The South Dakota portion of the Upper Minnesota River Basin (shown at left) includes three river systems; the Little Minnesota River, Whetstone River (North and South Forks), and the Yellowbank River (North and South Forks).  These three rivers make-up the headwaters of the Minnesota River which starts near the South Dakota/Minnesota Border below Big Stone City, SD.


The Little Minnesota River drains the northwest corner of Roberts County and a portion of east central Marshall County. The Little Minnesota River flows into Big Stone Lake south of Browns Valley, MN. The drainage includes hundreds of small named and unnamed tributaries that begin as small coldwater spring fed streams in the forested coulees located along the east escarpment of the Coteau des Prairie. One of the larger headwater tributaries, Big Coulee Creek flows from the escarpment into the Jorgenson River.  Pasture and range make up the major land use along the escarpment where these small headwater tributaries begin.  As these headwaters enter the Whetstone Valley the major land use changes to cropland.

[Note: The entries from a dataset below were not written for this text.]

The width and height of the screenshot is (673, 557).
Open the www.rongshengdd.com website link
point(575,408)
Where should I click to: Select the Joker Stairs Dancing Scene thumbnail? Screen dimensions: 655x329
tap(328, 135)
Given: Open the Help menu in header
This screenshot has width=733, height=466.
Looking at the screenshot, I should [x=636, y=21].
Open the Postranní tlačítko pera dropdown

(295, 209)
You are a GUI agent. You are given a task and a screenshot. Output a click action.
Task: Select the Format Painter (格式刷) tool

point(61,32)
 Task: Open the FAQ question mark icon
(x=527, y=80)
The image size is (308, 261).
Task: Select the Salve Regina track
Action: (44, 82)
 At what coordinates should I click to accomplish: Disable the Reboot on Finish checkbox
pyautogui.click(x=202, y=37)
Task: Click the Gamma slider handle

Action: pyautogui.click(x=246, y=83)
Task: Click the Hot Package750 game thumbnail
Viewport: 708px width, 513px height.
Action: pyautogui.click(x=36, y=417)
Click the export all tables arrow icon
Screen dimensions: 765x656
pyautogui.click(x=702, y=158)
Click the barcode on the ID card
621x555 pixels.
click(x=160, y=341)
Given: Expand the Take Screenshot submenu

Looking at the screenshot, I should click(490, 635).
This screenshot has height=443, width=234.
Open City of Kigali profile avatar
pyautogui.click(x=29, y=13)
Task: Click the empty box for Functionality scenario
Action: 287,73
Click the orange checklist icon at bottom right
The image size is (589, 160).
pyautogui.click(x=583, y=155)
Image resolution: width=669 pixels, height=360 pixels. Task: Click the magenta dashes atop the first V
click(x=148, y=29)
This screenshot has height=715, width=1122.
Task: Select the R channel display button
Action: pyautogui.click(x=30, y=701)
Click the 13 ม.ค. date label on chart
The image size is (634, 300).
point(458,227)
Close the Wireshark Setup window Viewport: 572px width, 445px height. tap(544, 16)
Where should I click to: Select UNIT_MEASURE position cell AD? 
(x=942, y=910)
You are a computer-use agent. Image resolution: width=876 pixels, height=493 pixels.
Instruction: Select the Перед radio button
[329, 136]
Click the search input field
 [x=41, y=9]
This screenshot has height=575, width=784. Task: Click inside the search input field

The Whetstone River starts at the confluence of it's North and South forks northeast of Milbank, South Dakota, running a short distance east where it joins the Minnesota River near the South Dakota/Minnesota border. The North Fork of the Whestone River drains the southern third of Roberts County. The South Fork of the Whetstone River drains the north half of Grant County and begins as several small spring fed streams located along the east escarpment of the Prairie Coteau.  Lake Farley located in Milbank, South Dakota, is a small dammed reservoir located on the South Fork of the Whetstone River.

The North Fork of the Yellowbank River drains central Grant County and begins in the northeast corner of Codington County.  The South Fork of the Yellowbank River begins in Deuel County and flows through the southeast corner of Grant County.  The North and South Forks of the Yellowbank River join northwest of Bellingham, Minnesota eventually flowing into the Minnesota River near Odessa, MN.

These small rivers are home to one of the most diverse population of fish and freshwater mollusks found in South Dakota including several rare species. Forty-six species of game and non-game fish have been collected in the rivers and small streams that make up the Minnesota River System in South Dakota, including the Blacknose Shiner listed as endangered and the Northern Redbelly Dace listed as threatened by the South Dakota Department of Game, Fish and Parks.  Diverse populations of freshwater mollusks are also found in these rivers and streams. Thirteen species have been collected to date.